Beckman initiates Class I recall of flow cytometers
FDA has categorized Beckman Coulter's recall of flow cytometers as a Class I event due to risk the fault will lead to misdiagnosis and improper treatment of patients.
The recall follows the discovery that electrical circuit errors are causing some Beckman flow cytometers to deliver inaccurate assessments of cells taken from patients with blood cancers, HIV and other serious hematological diseases.
Beckman is working to replace the faulty circuit amplifier boards but has warned it will take until February 2020 to fix all the devices, the oldest of which was distributed in 1992.
By quickly analyzing the characteristics of thousands of cells, Beckman's FC500 and the EPICS XL flow cytometers play an important role in the diagnosis and monitoring of certain diseases. The devices are also used to count white blood cells in leukocyte-reduced blood products and CD34+ stem cells in products intended for stem cell transplantation.
Beckman distributed both types of flow cytometers for more than 15 years, with the FC500 model having been distributed as recently as February 2018. In that time, the devices were subject to multiple Class II recalls but no problems that FDA deemed to raise the risk of serious injury or death.
That changed with FDA's classification of a recall Beckman initiated last month. FDA is yet to receive an injury report related to the device malfunction, but the issue is serious enough to warrant Class I status. Beckman is particularly concerned about the consequences of the devices giving inaccurate white blood cell counts.

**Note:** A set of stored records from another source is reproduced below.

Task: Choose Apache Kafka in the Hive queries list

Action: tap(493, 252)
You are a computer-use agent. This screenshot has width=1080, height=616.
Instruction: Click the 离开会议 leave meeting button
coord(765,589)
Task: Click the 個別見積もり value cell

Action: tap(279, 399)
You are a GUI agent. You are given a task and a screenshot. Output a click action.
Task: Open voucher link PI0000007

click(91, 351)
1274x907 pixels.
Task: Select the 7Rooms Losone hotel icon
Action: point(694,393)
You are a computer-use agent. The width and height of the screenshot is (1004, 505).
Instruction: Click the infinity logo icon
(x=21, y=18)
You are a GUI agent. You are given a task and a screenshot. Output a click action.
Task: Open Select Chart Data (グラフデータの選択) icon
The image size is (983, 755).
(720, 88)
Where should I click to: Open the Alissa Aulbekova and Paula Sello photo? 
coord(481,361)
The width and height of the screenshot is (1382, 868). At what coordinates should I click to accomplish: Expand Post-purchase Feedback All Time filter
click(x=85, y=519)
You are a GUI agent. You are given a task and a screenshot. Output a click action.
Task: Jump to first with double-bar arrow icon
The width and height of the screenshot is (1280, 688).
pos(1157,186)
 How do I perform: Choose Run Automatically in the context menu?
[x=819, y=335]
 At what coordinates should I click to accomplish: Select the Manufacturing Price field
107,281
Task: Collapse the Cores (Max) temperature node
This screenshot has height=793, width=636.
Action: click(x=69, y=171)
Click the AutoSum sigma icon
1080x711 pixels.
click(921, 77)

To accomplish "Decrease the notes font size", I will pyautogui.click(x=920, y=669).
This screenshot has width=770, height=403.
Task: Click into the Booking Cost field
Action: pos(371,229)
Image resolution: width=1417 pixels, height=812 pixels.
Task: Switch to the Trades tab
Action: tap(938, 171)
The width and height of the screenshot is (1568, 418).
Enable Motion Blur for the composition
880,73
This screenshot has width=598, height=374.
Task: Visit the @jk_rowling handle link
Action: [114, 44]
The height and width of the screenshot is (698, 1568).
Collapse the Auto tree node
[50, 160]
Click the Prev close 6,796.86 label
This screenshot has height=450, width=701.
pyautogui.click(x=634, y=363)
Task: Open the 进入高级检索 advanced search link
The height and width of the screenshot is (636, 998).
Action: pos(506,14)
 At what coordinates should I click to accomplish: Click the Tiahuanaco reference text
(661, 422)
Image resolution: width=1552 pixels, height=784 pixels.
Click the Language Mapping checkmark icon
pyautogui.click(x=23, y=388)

The varying levels of risk posed by different applications of the flow cytometer devices have driven Beckman to take a targeted approach to corrected the problem. Beckman will initially focus on fixing devices used to count white blood cells, which it aims to repair by the end of April 2019. Beyond that, Beckman will focus on devices used in the assessment of CD34+ stem cells.
In the interim, Beckman and FDA want facilities to delay releasing data generated by the devices until after a laboratory professionals has reviewed the results. Professionals that identify suspect results should stop acquiring samples and contact Beckman to get their devices assessed and, if needed, fixed.